El PSOE ha llevado este miércoles por la mañana al Pleno de la Asamblea una moción para evitar la implantación en centros educativos de la Región de Murcia del mecanismo de veto conocido como 'pin parental', "que permite la exclusión de alumnos del desarrollo de contenidos curriculares mediante actividades complementarias".

La propuesta no ha salido adelante al contar con el voto en contra de los grupos parlamentarios del Partido Popular y Vox y de los diputados expulsados de Ciudadanos, incluyendo al presidente de la cámara murciana, Alberto Castillo, quien tuvo que decir públicamente el sentido de su voto ante el requerimiento del grupo socialista.

El diputado Antonio José Espín fue el encargado de explicar la moción, e hizo mención al maltrato que sufre un joven murciano por parte de su propia madre y su padrastro por ser homosexual, un caso que recoge este miércoles LA OPINIÓN. "Como este caso de Fortuna hay miles en esta Región; mientras tanto, la ultraderecha sigue en defensa en romper los consensos sociales y ustedes, el PP, los blanquean metiéndolos en su Gobierno", ha criticado el diputado.

Para él, "el veto parental no es 'peccata minuta', es violencia institucional porque da la posibilidad de que haya niños y jóvenes que solo conozcan lo que sus padres y madres quieran que conozcan, reproduciendo en muchos casos patrones machistas, homófobos o racistas". Desde el PSOE defienden que se ataca el derecho de los menores a recibir una educación plena, cercena la libertad de cátedra de los docentes, acota la autonomía de los centros educativos y hace opcionales los valores y principios de la Constitución.

Espín subrayó durante su intervención que sin tránsfugas su moción saldría adelante con el apoyo de los grupos del PSOE, Cs y Podemos, acusando al PP de "mancillar la representación democrática".

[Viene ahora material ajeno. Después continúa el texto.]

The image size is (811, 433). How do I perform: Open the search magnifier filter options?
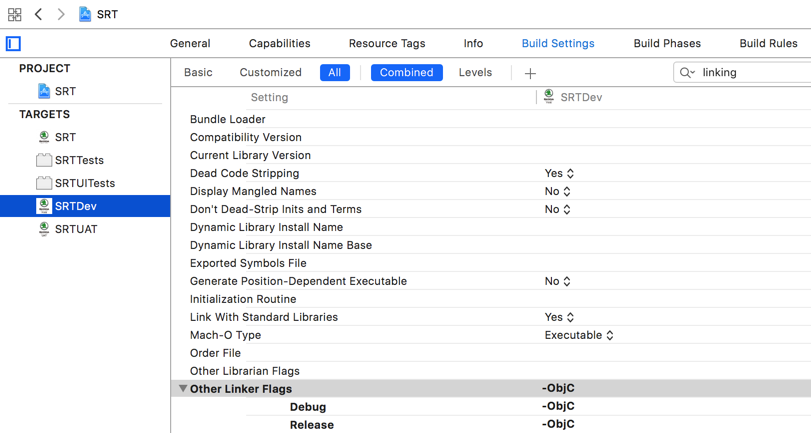(x=687, y=72)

Juan José Liarte, portavoz del Grupo Parlamentario Vox, replicó a Espín que tenía una "visión invertida" de la realidad, recordándole que si ellos, "no la ultraderecha", habían entrado en San Esteban era precisamente gracias al PSOE, que fue quien presentó la moción de censura con Cs y provocó un terremoto político en la Región. Además, acusó a los socialistas de llamar "machistas, homófobos y racistas a los padres murcianos" y reiteró que "no hay ningún veto" con el pin parental ya que "no evita la celebración de ningún evento" y "simplemente avisa a los padres" de cada charla impartida por una persona no funcionaria de Educación que se va a celebrar en el centro educativo de su hijo para que tenga la posibilidad de impedir que acuda.

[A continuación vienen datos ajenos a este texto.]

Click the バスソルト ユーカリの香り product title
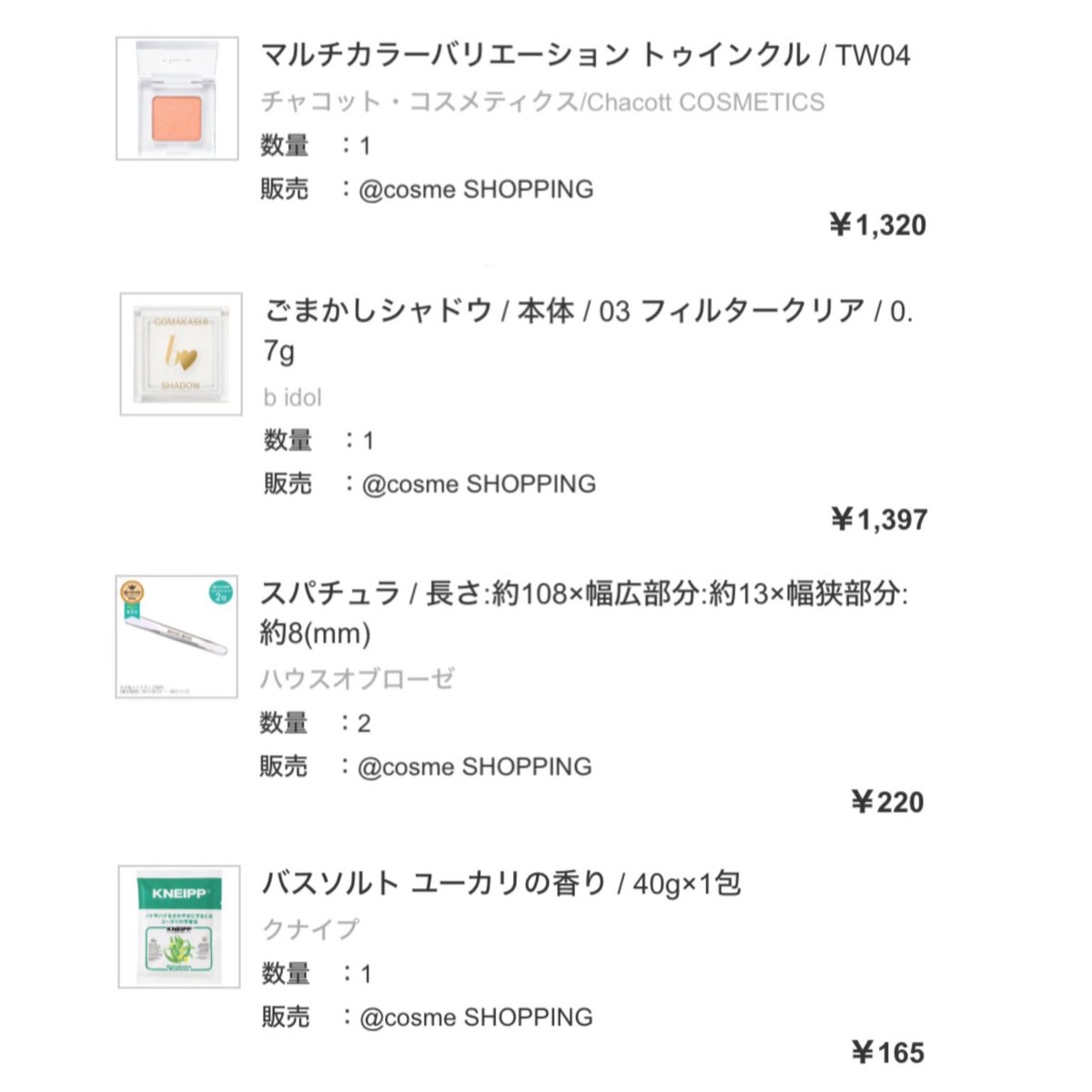 (x=501, y=883)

María Marín, portavoz de Podemos, pidió "más herramientas y menos censura" en las aulas para "prevenir las agresiones sexuales y el acoso LGTBIfóbico". Asimismo, recordó que "los contenidos que se exponen en las aulas no son extracurriculares, ni están decididos arbitrariamente por cada profesor, sino que se trata de actividades recogidas en la Ley de Educación y en la Programación General Anual, de la que se informa a los padres al inicio de curso".

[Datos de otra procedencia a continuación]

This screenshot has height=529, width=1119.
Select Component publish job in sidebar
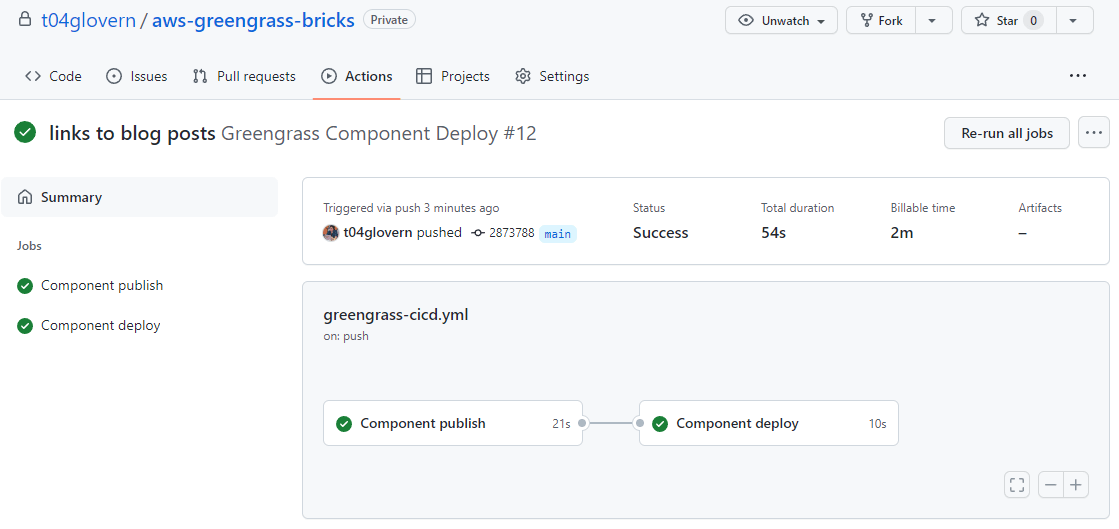click(101, 286)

El portavoz del Grupo Ciudadanos, el expulsado Francisco Álvarez, anunció que votaría en contra de la moción, dando por sentado que asegurando que el Gobierno regional no aplicaría ninguna norma contraria a la ley. Aprovechó también para echar en cara al PSOE que rechazara el pin parental cuando, según él, negociaron su inclusión con los expulsados de Vox a cambio de que apoyaran la moción de censura.

Víctor Martínez-Carrasco Guzmán, del PP, anunció el voto en contra de su formación porque defienden "la libertad frente al autoritarismo". Según el diputado, la moción socialista solo sirve para "alimentar la polémica" que suscitan, dijo, "algunas actividades complementarias" y acusó a Antonio José Espín de "desviar la atención de lo importante".